Winnetou, Last Chief of the Mescalero Apaches and his friend Old Shatterhand; winnetou, pierre brice, lex barker, old shatterhand, schatz, silbersee, treasure, silver lake, apache, apaches, gold, warrior, battle, old shatterhand, renegades, unter geiern, vultures, frontier hellcat, desperado, trail, ölprinz, olprinz, rampage, wells, oil prince, old surehand, flaming frontier, halbblut, apanatschi, half-breed, old firehand, thunder, border, tal, toten, valley, death, schuh, manitu, manitou, shoe, mescalero, mescaleros, winnetous, rückkehr, return, spuren, harald reinl, ralf wolter, sam hawkens, stewart granger, rod cameron, terence hill, mario girotti, marie versini, nscho-tschi, dunja rajter, eddi arent, götz george, mescal people, tribe, new mexico, chief, subchief
Mescaleros (Spanish: 'mescal people', from their custom of eating mescal). An Apache tribe which formed a part of the Faraones and Vaqueros of different periods of the Spanish history of the southwest. Their principal range was between the Rio Grande and the Pecos in New Mexico, but it extended also into the Staked plains and southward into Coahuila, Mexico.
They were never regarded as so warlike as the Apache of Arizona, otherwise they were generally similar. Mooney (field notes, B. A. E., 1897) records the following divisions: Nataina, Tuetinini, Tsihlinainde, Guhlkainde and Tahuunde.
These bands intermarry, and each had its chief and subchief. The Guhlkainde are apparently identical with the "Cuelcajenne" of Orozco y Berra and others, who classed them as a division of the Llaneros; the "Natages" are probably the same as the Nataina rather than the Lipan or the Kiowa Apache, while the Tsihlinainde seem to be identifiable with the "Chilpaines." In addition Orozco y Berra gives the Lipillanes as a Llanero division.
The Mescaleros are now on a reservation of 474,240 acres in southern New Mexico, set apart for them in 1873. Population 460 in 1905, including about a score of Lipan, q. v.
Pierre Brice (born Baron Pierre Louis de Bris) is a French actor, mainly known to the audience for his role as Winnetou in German Karl May movies.

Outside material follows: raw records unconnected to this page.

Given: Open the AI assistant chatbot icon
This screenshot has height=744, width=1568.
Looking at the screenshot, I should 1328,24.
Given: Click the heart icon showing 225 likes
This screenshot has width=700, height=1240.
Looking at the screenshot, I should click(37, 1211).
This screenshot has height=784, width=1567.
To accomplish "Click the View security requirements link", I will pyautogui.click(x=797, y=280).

With 19 he enlisted as volunteer to the French army and was fighting in the war at Indochina. From 1962 to 1968 Brice acted in, at all, eleven German western-movies after novels by German author Karl May, where he played the fictional red Indian Chief Winnetou of the Mescalero Apaches, aside to Lex Barker, Stewart Granger and Red Cameron as the white heroes. After the movies he also acted in this role at the open-air-theatre of Bad Segeberg, Germany, from 1988 to 1991. He stayed on till 1999 as director of several open-air theatre-productions (the open-air-theatre in Bad Segeberg is dedicated only to productions of Karl May-shows).

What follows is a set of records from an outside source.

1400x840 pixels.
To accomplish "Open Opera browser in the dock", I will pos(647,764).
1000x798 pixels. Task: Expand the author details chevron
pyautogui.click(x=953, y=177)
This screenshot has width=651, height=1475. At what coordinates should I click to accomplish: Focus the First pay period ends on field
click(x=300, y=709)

Besides the theatre-productions he was mainly to be seen in various TV-series, like "Ein Schloss am Wörthersee" (A Castle on the Woerthersee) or "Die Hütte am See" (The Shack at the Lake). In 1979 he was again playing Winnetou in a 14-part TV-series called "Mein Freund Winnetou" (My friend Winnetou - Winnetou le Mescalero), that did not originate in Karl May-material. In 1997 he again acted in a 2part-TV-miniseries "Winnetous Rückkehr" (The return of Winnetou), that earned devastating critics by the fans, as the Winnetou-character died in the movie Winnetou III and now suddenly returned to the living (of course, this one also didn't originate in a story by Karl May).

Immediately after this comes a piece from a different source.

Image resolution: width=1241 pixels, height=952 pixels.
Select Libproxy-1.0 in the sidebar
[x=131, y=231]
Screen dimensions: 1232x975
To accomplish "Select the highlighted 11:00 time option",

Pierre Brice tried to escape the Winnetou-character in several movies for the big screen, e.g. as Zorro in the Italian "Zorro contro Maciste" (1963). He also worked with Terence Hill (there still called Mario Girotti) in "Schüsse im Dreivierteltakt" (Shots in 3/4 Time, 1965), again with Lex Barker in a non-Karl May-movie "Die Hölle von Manitoba" (A Place Called Glory City, 1965), in "Gern hab' ich die Frauen gekillt" (Killer's Carnival, 1966) and the 1976 TV-series "Die Mädchen aus dem Weltraum" (Star Maidens).